Your task: Please pick out and copy each line of the material below that contains the word "Open". Case counts.

Click-target data:

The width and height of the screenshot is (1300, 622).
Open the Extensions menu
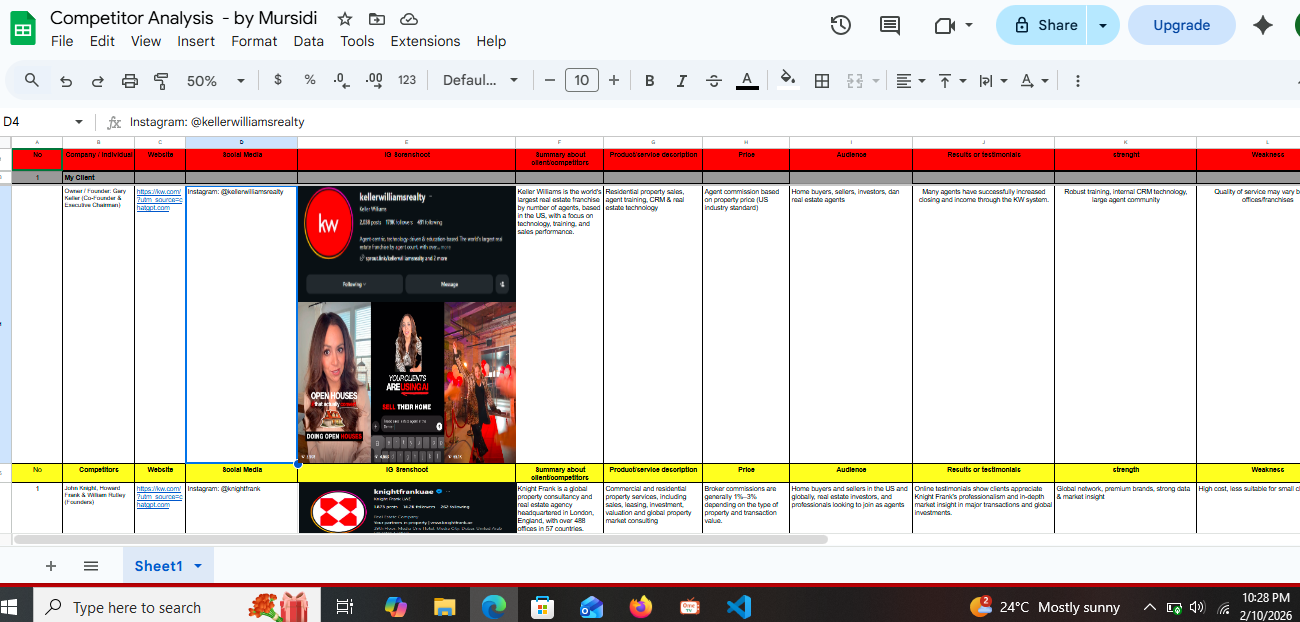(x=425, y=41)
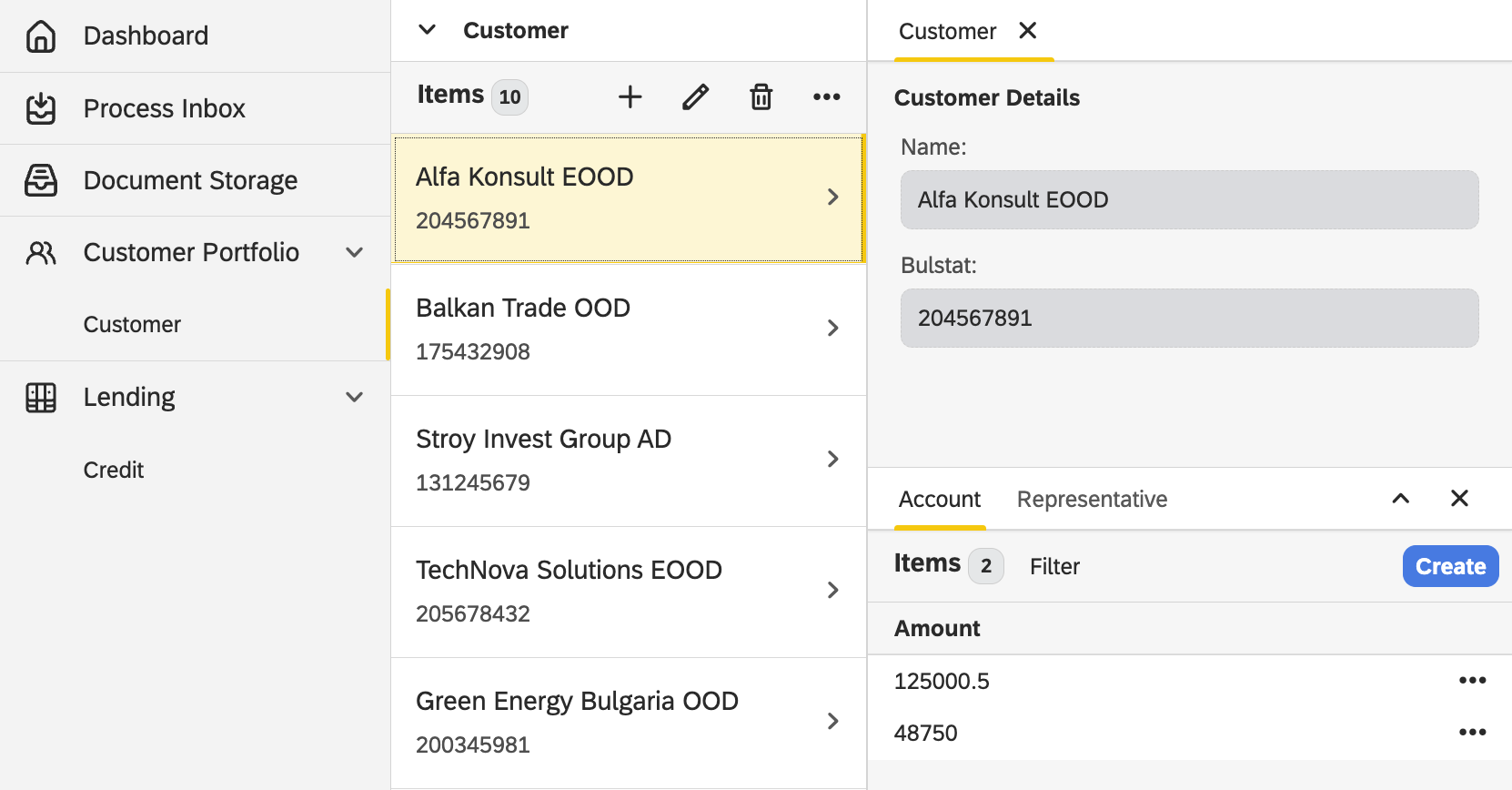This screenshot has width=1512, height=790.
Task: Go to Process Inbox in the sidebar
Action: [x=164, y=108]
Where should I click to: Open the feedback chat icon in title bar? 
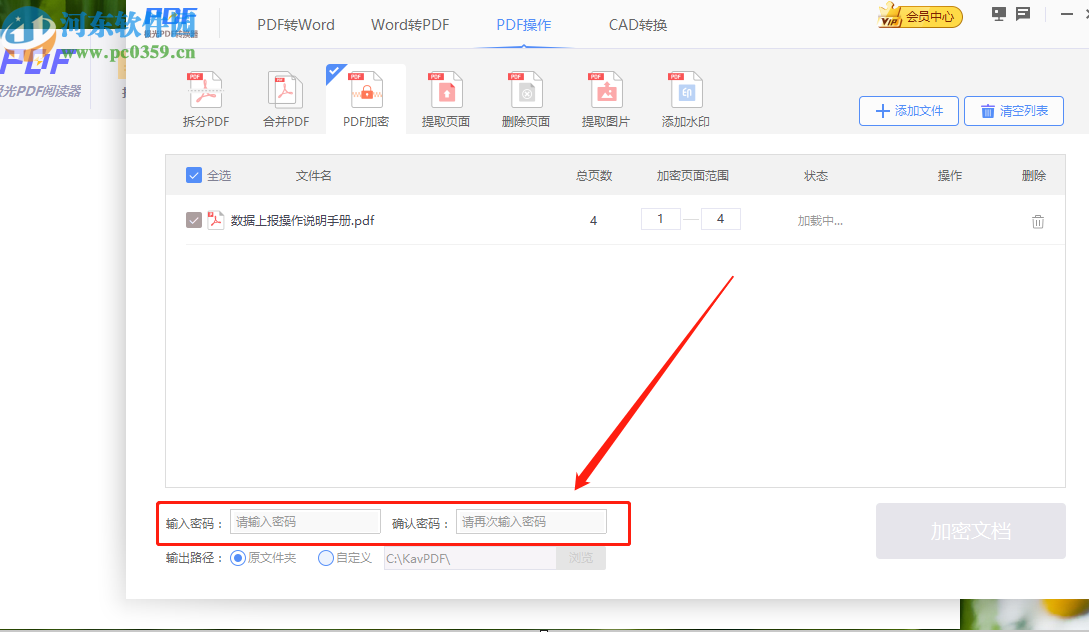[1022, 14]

Response to this exercise:
Open the Extensions menu
Where should I click to: Open the feedback chat icon in title bar? 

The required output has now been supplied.